Apenas mais de um milênio mais tarde, Dante teve sucesso na admirável obra de expressar essa mutatio in unum: “Vê, leitor, como eu me maravilhava, / vendo que a coisa em si nem se movesse, / e como a imagem sua se transmutava” (Purgatório, XXXI, 124-126; trad. Italo Eugenio Mauro, Ed. 34); o grifo da procissão simbólica permanecia como tal, mas a sua imagem, nos olhos de Beatriz, mudava-se em divino simulacro: “O ídolo, isto é, a figura que dele se mostrava nos olhos de Beatriz, tinha ora uma forma, isto é, divina, ora outra, isto é, humana” (L’Ottimo Commento).
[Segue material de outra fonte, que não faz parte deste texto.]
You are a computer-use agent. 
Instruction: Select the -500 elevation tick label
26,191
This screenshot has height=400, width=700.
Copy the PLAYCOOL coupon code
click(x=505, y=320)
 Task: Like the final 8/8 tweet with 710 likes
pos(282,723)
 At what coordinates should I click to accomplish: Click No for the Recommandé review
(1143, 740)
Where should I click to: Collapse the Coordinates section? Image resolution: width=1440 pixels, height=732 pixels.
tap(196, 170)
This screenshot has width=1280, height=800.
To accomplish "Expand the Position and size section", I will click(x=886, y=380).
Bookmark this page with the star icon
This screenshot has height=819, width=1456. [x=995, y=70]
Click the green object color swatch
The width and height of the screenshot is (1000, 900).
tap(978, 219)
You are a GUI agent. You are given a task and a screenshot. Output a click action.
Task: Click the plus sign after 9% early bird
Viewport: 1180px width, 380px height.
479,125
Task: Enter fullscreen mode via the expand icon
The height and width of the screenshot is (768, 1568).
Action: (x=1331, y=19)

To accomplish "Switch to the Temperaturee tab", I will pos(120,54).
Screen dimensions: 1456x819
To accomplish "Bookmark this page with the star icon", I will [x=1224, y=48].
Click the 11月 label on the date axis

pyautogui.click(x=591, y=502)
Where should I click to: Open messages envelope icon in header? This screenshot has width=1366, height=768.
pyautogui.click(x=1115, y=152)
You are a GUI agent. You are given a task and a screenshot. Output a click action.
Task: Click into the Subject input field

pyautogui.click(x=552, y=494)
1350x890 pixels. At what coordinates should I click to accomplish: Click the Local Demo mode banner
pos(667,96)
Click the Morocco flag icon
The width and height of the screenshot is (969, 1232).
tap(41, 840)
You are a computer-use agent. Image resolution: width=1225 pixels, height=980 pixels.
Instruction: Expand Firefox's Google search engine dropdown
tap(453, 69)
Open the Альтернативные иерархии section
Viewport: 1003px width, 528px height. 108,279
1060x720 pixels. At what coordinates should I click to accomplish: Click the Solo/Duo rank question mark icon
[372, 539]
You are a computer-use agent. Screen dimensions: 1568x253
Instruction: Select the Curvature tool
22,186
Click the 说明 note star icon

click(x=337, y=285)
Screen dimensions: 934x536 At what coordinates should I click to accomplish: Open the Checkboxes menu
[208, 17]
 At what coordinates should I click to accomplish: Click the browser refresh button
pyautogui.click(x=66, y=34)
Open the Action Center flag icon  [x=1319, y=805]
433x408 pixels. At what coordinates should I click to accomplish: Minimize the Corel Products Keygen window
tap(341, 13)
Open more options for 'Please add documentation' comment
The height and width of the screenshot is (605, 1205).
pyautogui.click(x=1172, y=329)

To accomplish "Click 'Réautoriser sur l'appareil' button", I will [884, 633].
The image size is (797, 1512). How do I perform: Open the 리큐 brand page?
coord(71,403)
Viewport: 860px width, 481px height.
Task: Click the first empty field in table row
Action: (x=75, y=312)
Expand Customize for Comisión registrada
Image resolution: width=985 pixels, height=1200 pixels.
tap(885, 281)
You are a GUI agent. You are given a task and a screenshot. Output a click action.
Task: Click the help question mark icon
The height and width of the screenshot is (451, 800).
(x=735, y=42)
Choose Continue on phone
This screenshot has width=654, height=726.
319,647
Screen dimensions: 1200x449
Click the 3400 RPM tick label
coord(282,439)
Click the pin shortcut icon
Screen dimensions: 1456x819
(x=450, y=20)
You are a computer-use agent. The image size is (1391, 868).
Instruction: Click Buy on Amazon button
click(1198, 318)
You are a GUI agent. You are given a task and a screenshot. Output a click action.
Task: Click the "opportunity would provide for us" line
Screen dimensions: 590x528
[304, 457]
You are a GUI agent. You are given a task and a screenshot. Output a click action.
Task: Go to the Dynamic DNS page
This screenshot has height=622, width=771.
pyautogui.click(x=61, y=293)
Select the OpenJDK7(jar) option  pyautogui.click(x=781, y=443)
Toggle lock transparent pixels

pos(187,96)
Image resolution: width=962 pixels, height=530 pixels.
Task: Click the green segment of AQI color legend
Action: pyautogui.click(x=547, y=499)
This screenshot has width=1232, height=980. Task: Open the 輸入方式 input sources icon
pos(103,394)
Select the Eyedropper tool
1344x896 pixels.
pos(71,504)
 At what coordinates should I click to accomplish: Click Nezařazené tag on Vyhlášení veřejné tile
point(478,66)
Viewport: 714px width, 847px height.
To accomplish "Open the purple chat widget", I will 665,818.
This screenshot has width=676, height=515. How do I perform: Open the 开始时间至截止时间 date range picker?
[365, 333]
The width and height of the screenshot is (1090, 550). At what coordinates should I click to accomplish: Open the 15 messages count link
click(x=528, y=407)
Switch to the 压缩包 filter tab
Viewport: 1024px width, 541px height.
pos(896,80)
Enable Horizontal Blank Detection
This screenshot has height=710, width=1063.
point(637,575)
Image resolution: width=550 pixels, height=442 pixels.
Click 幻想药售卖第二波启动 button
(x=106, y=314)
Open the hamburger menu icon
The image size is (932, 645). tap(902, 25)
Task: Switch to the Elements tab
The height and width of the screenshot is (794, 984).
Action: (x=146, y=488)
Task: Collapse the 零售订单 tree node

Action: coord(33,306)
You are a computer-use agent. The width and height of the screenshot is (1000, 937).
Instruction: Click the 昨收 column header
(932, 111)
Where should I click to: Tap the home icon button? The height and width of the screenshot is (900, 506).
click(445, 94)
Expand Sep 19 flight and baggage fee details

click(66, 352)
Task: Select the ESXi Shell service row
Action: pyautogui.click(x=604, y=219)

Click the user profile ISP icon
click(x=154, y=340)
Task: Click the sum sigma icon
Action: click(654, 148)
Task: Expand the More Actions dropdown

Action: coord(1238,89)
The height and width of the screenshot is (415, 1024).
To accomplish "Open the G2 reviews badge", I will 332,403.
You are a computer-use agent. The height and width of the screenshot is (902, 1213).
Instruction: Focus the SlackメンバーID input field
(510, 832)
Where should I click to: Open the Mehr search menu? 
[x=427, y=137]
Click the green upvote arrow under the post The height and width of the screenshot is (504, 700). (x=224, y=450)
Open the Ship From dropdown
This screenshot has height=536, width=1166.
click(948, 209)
E Tommaseo comenta ainda mais radicalmente: “Nos olhos, onde estava a imagem de Jesus Cristo, variadas se faziam as formas dele; porque variado por fraqueza é o gênio humano: e não pode, em um olhar, compreender toda a virtude de coisa alguma (daí o sentido filosófico do discurso)”. De fato, nós mesmos – também aqui - discorremos, correndo de deriva em deriva; não chegamos a definir, porque, correndo, o ponto de vista muda, a palavra escapa com o tempo que a pronuncia...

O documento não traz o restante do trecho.